Как везде и всегда – к сильному тянутся.
Во многом, души многих явлений, души многих стран – подобны женским: любят победителей, устав от рутины и одиночества, и насилия хитрожопых кочевников, рыскающих по миру. Пока страной правят оккупанты и временщики, ограждающие себя от остального общества милицейско-конторским кордоном, мы будем слабы. Настоящий хозяин никогда не прячется в пределах своих владений от тех, кто является его стадом. Нынешние же президентско-депутатские "вылазки в народ", спланированные и срежиссированные, созданные с определённой пиар-целью, в которых задействованы сотни "случайных прохожих" в штатском, не говоря уже о стене тщательно зализанных, – это свидетельство слабости, конченной гонимости. Человек, по-настоящему управляющий даже самой агрессивной средой – является её частью. Иначе его не поймут и не примут. Было бы смешно слышать, например, чтоб кто-то "в законе" ходил по централу или по зоне, ограждаясь от мужиков стеной, ведя против всех контрразведку, репрессии. Это невообразимо. Потому что органичная сущность власти внутри единого государства – безболезненная связь первых с последними, верность на всей территории, где установлено Божественное право.

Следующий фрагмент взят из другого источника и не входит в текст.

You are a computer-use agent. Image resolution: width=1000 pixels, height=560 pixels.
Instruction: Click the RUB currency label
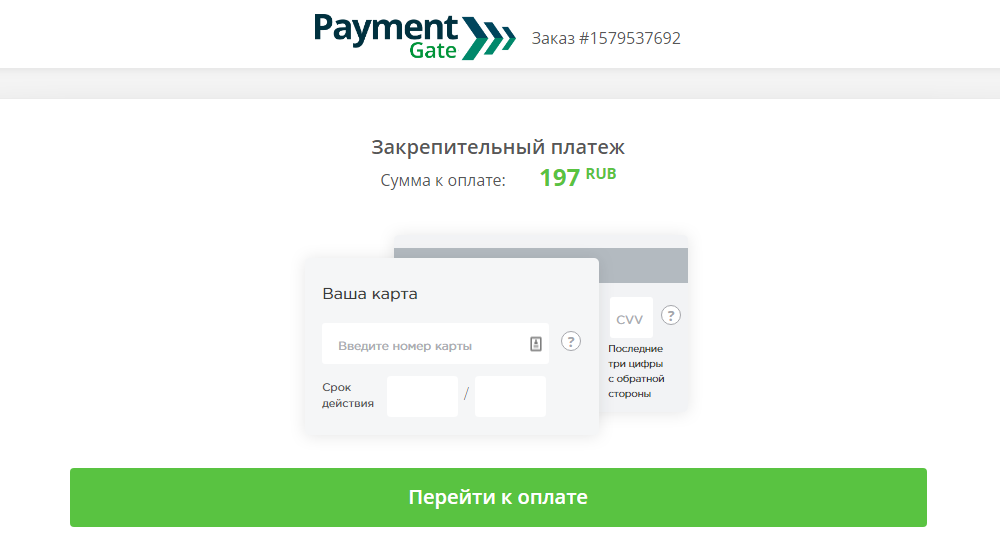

Лихие люди в России были всегда. Но органичная саморегуляция русского общества расставляла их по местам. Наиболее опасные были – по границам. Каждый находил (в идеале, конечно) своё применение. Воровства, внутреннего, разбойного, разлагающего всё сверху донизу как такового не было. Ещё недавно деревня, основа России, жила не запирая дверей. Поставил палочку, или веник – и пошёл. Общий быт, общие для всех, практически одинаково скромные наборы предметов потребления, общие интересы, чтоб сосед-погорелец или молодой семьянин – жили так же, как другие: помощь, построение всем миром, всей общиной, ульем – ему дома, такого же, как у других. Бесплатно, всей деревней, без очереди на жильё, без ипотеки и предоплаты – даром, как и следует по Божьему праву. Единичные случаи баловства, шалости, особой ухарской удали не были жестоко караемы – даже уже поздних времён раскольниковская "ходка" по двум 105-м, и даже 162-м ч.3 – с милой картинкой, как они рука об руку с Софьей каждый день наворачивают супчику на промке, а потом сидят, обнявшись, на брёвнышках – это максимум для того мира, где священник сельский, и урядник в захолустье жили одной пчелиной жизнью: луг, покос, десяток детей, хозяйство, коровы, овцы, лес, заботы о насущном – обрамление для счастья от общения с тем, что свято. В святое не тычут пальцем. Его берегут и живут рядом с ним – тихо, разумно.